--- EXERCISE INSTRUCTIONS ---
Keeping every character in place, output all the data.

--- DATA RECORDS ---

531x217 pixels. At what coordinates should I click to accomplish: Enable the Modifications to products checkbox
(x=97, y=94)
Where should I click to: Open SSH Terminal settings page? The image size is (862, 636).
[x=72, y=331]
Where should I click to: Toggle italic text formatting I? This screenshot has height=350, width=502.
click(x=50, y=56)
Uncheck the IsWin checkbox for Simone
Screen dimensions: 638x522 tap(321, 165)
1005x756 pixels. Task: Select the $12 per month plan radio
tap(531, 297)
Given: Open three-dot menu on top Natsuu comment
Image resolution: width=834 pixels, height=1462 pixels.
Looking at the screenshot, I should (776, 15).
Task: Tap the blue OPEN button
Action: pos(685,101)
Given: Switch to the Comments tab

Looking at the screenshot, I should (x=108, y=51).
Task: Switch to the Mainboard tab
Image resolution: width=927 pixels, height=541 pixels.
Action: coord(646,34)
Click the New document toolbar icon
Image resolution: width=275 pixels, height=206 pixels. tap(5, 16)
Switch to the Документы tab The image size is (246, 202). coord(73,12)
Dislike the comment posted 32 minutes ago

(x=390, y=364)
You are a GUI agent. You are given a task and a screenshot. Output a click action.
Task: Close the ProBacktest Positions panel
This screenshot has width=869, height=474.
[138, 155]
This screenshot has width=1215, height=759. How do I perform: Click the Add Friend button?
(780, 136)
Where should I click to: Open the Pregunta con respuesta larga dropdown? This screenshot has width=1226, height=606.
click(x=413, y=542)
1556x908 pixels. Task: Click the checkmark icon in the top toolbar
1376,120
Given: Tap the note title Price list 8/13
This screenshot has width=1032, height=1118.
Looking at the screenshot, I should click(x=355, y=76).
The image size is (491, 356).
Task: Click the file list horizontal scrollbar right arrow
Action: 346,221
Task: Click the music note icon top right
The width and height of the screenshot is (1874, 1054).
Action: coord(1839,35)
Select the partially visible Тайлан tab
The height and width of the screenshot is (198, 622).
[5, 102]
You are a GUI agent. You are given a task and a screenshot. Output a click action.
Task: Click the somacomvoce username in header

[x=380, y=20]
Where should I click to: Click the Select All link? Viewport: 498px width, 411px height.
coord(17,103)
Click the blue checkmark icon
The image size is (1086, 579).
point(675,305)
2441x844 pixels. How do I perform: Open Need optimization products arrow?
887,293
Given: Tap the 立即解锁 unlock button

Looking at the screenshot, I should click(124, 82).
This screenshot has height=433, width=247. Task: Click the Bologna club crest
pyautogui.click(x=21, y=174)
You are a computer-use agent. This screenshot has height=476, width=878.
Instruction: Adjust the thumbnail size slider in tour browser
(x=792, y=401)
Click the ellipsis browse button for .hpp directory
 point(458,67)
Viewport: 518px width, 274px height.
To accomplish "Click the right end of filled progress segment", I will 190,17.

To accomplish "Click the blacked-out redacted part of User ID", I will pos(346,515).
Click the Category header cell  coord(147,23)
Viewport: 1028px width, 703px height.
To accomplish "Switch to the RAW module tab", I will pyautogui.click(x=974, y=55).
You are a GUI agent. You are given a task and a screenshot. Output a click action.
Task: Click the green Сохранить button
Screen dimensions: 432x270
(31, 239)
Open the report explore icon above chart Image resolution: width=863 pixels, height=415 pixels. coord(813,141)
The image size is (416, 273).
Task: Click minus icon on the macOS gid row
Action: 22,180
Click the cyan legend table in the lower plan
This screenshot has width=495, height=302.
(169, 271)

--- YOUR SOLUTION ---
531x217 pixels. At what coordinates should I click to accomplish: Enable the Modifications to products checkbox
(x=97, y=94)
Where should I click to: Open SSH Terminal settings page? The image size is (862, 636).
[x=72, y=331]
Where should I click to: Toggle italic text formatting I? This screenshot has height=350, width=502.
click(x=50, y=56)
Uncheck the IsWin checkbox for Simone
Screen dimensions: 638x522 tap(321, 165)
1005x756 pixels. Task: Select the $12 per month plan radio
tap(531, 297)
Given: Open three-dot menu on top Natsuu comment
Image resolution: width=834 pixels, height=1462 pixels.
Looking at the screenshot, I should (776, 15).
Task: Tap the blue OPEN button
Action: pos(685,101)
Given: Switch to the Comments tab

Looking at the screenshot, I should (x=108, y=51).
Task: Switch to the Mainboard tab
Image resolution: width=927 pixels, height=541 pixels.
Action: coord(646,34)
Click the New document toolbar icon
Image resolution: width=275 pixels, height=206 pixels. tap(5, 16)
Switch to the Документы tab The image size is (246, 202). coord(73,12)
Dislike the comment posted 32 minutes ago

(x=390, y=364)
You are a GUI agent. You are given a task and a screenshot. Output a click action.
Task: Close the ProBacktest Positions panel
This screenshot has width=869, height=474.
[138, 155]
This screenshot has width=1215, height=759. How do I perform: Click the Add Friend button?
(780, 136)
Where should I click to: Open the Pregunta con respuesta larga dropdown? This screenshot has width=1226, height=606.
click(x=413, y=542)
1556x908 pixels. Task: Click the checkmark icon in the top toolbar
1376,120
Given: Tap the note title Price list 8/13
This screenshot has width=1032, height=1118.
Looking at the screenshot, I should click(x=355, y=76).
The image size is (491, 356).
Task: Click the file list horizontal scrollbar right arrow
Action: 346,221
Task: Click the music note icon top right
The width and height of the screenshot is (1874, 1054).
Action: coord(1839,35)
Select the partially visible Тайлан tab
The height and width of the screenshot is (198, 622).
[5, 102]
You are a GUI agent. You are given a task and a screenshot. Output a click action.
Task: Click the somacomvoce username in header

[x=380, y=20]
Where should I click to: Click the Select All link? Viewport: 498px width, 411px height.
coord(17,103)
Click the blue checkmark icon
The image size is (1086, 579).
point(675,305)
2441x844 pixels. How do I perform: Open Need optimization products arrow?
887,293
Given: Tap the 立即解锁 unlock button

Looking at the screenshot, I should click(124, 82).
This screenshot has height=433, width=247. Task: Click the Bologna club crest
pyautogui.click(x=21, y=174)
You are a computer-use agent. This screenshot has height=476, width=878.
Instruction: Adjust the thumbnail size slider in tour browser
(x=792, y=401)
Click the ellipsis browse button for .hpp directory
 point(458,67)
Viewport: 518px width, 274px height.
To accomplish "Click the right end of filled progress segment", I will 190,17.

To accomplish "Click the blacked-out redacted part of User ID", I will pos(346,515).
Click the Category header cell  coord(147,23)
Viewport: 1028px width, 703px height.
To accomplish "Switch to the RAW module tab", I will pyautogui.click(x=974, y=55).
You are a GUI agent. You are given a task and a screenshot. Output a click action.
Task: Click the green Сохранить button
Screen dimensions: 432x270
(31, 239)
Open the report explore icon above chart Image resolution: width=863 pixels, height=415 pixels. coord(813,141)
The image size is (416, 273).
Task: Click minus icon on the macOS gid row
Action: 22,180
Click the cyan legend table in the lower plan
This screenshot has width=495, height=302.
(169, 271)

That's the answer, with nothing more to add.